The Syrian government has invested heavily in expanding domestic fertilizer production capacity to meet the rapid growth in fertilizer consumption. These investments were encouraged by the discovery in the late 1960s of substantial deposits of rock phosphate, oil and natural gas that can be used as raw materials for fertilizer production. Figures 4 and 5 illustrate the development of domestic production and consumption of nitrogen and phosphate fertilizers in the Syrian Arab Republic during the period 1975 to 2000.
Figure 3 Total fertilizer consumption in the Syrian Arab Republic
Figure 4 Domestic production and consumption of nitrogen fertilizers
Figure 5 Domestic production and consumption of phosphate fertilizers
The domestic production of fertilizers increased during the period 1975 to 1983 to reach a peak in 1983 when it was approximately equal to the total consumption. However, domestic fertilizer production then declined, essentially due to serious technical problems.
Fertilizers are produced at a complex near Homs in central Syrian Arab Republic. The first facility, originally built in 1972 to produce calcium ammonium nitrate (CAN) with 26 percent N, was upgraded in 1984 to produce a 30 percent N product. The maximum capacity is 36 000 tonnes of N per year. A second manufacturing unit, for urea, commenced operation in 1981: it has a maximum capacity of 267 000 tonnes of urea (or 123 000 tonnes N) per year. A triple superphosphate (TSP) plant, operating since 1981, has a maximum capacity of 315 000 tonnes TSP (or 145 000 tonnes P2O5) per year.

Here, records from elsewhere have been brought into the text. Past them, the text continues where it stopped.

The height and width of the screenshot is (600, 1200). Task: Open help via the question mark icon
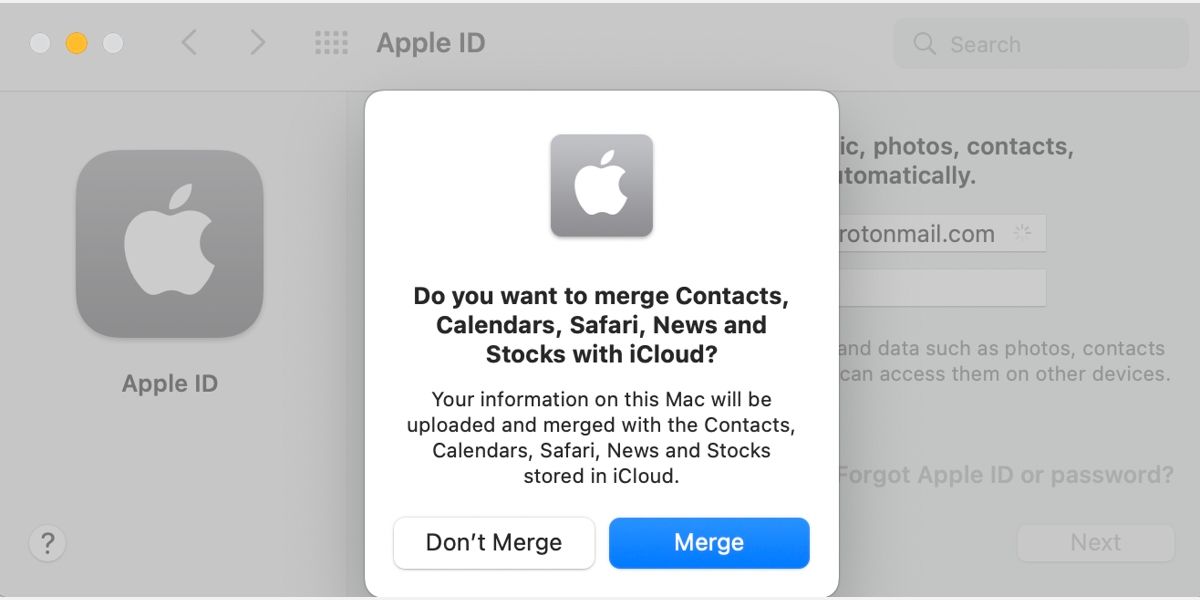(x=47, y=544)
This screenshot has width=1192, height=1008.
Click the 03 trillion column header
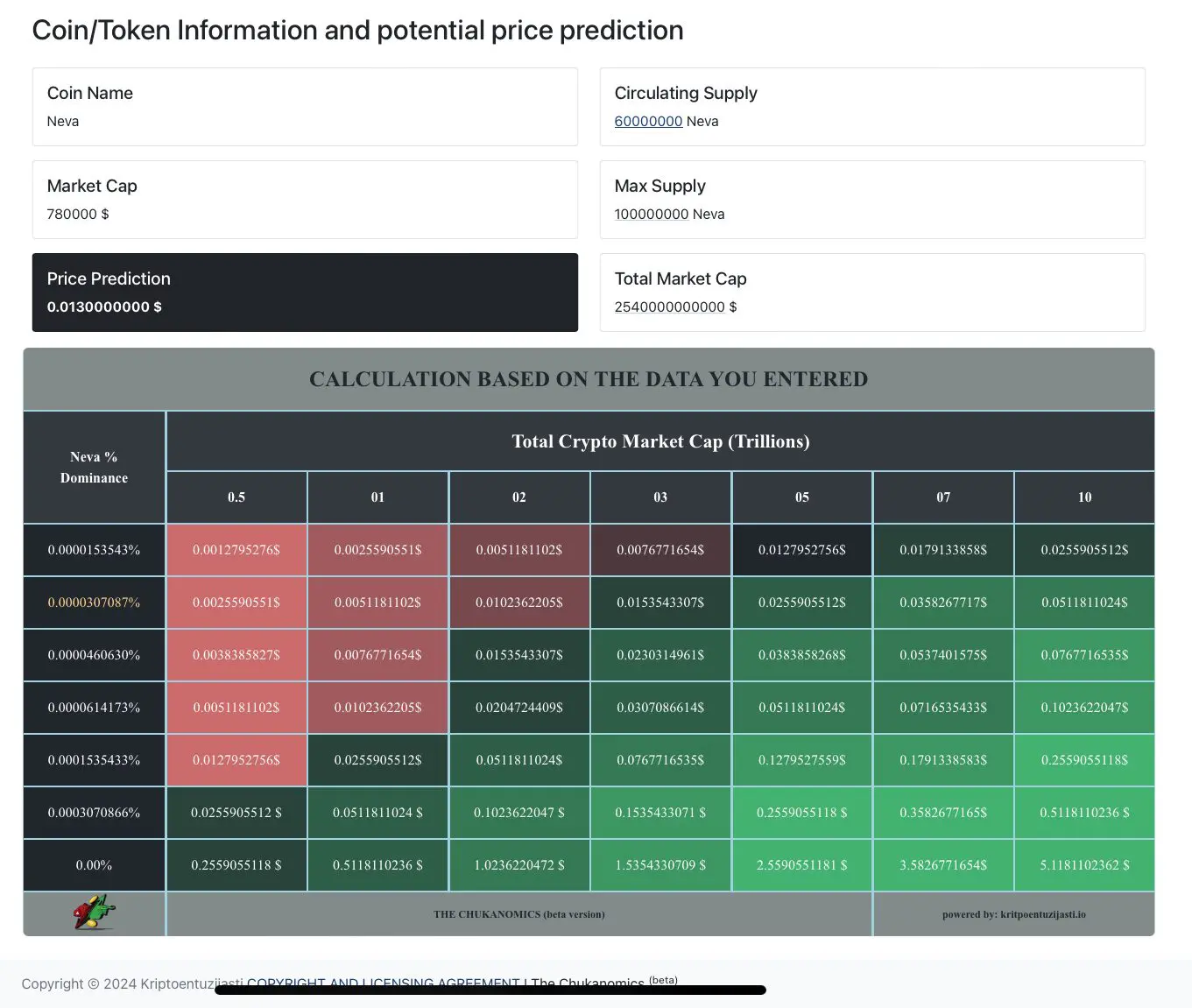(660, 497)
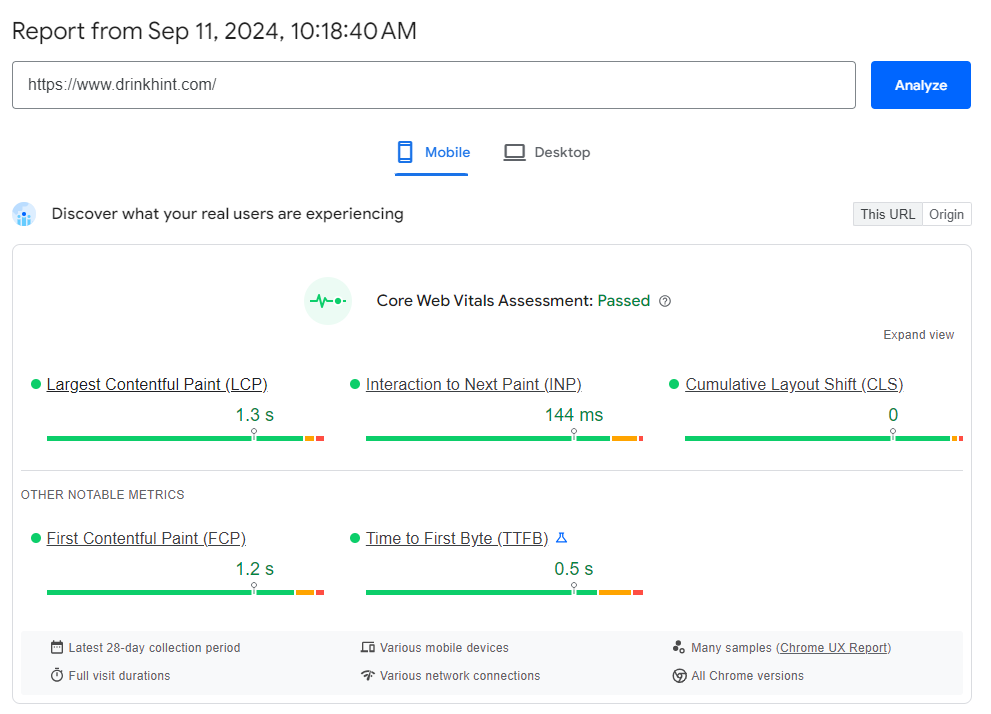
Task: Open Largest Contentful Paint (LCP) link
Action: click(x=157, y=384)
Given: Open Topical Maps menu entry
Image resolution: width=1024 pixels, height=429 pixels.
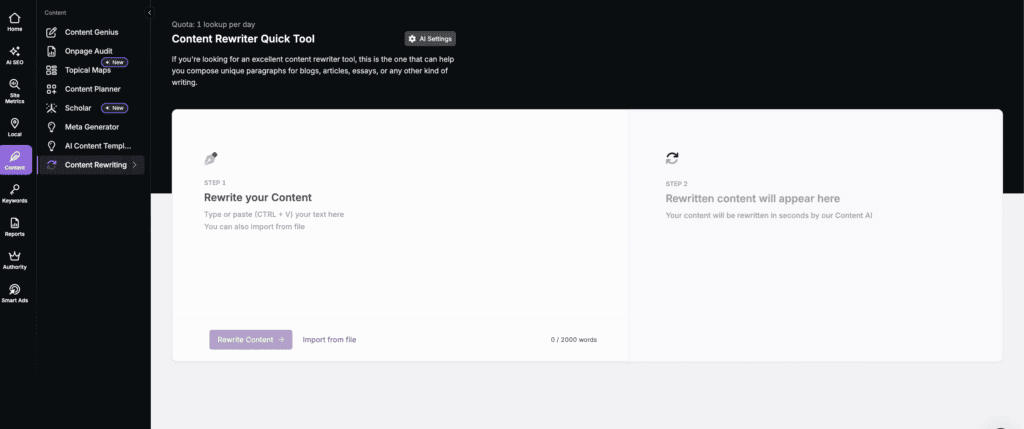Looking at the screenshot, I should 87,70.
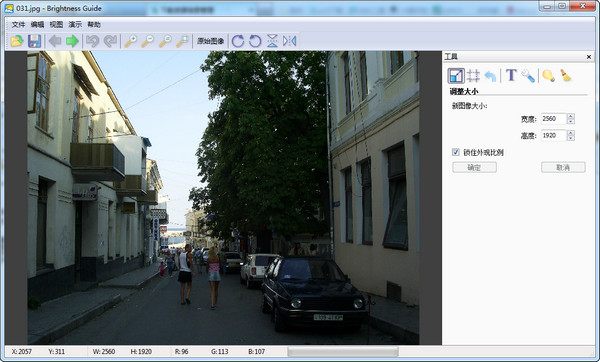Click the horizontal scrollbar in the status bar
600x362 pixels.
click(x=343, y=351)
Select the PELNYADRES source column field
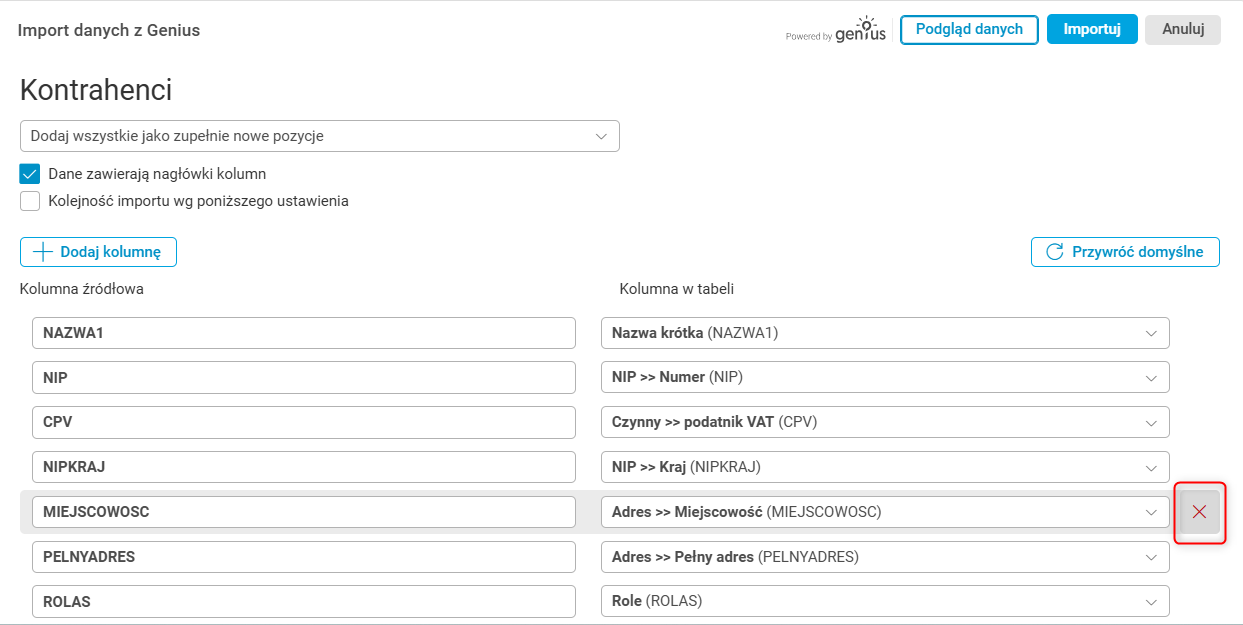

The Syrian Arab Republic depends on imports to cover the difference between domestic production and consumption. This difference represents a large proportion of its fertilizer needs in some years for both N and P2O5. The amount of N and P2O5 imported into the Syrian Arab Republic was particularly high during the period of 1985 to 1995 (Figure 6), when the domestic fertilizer production was very low.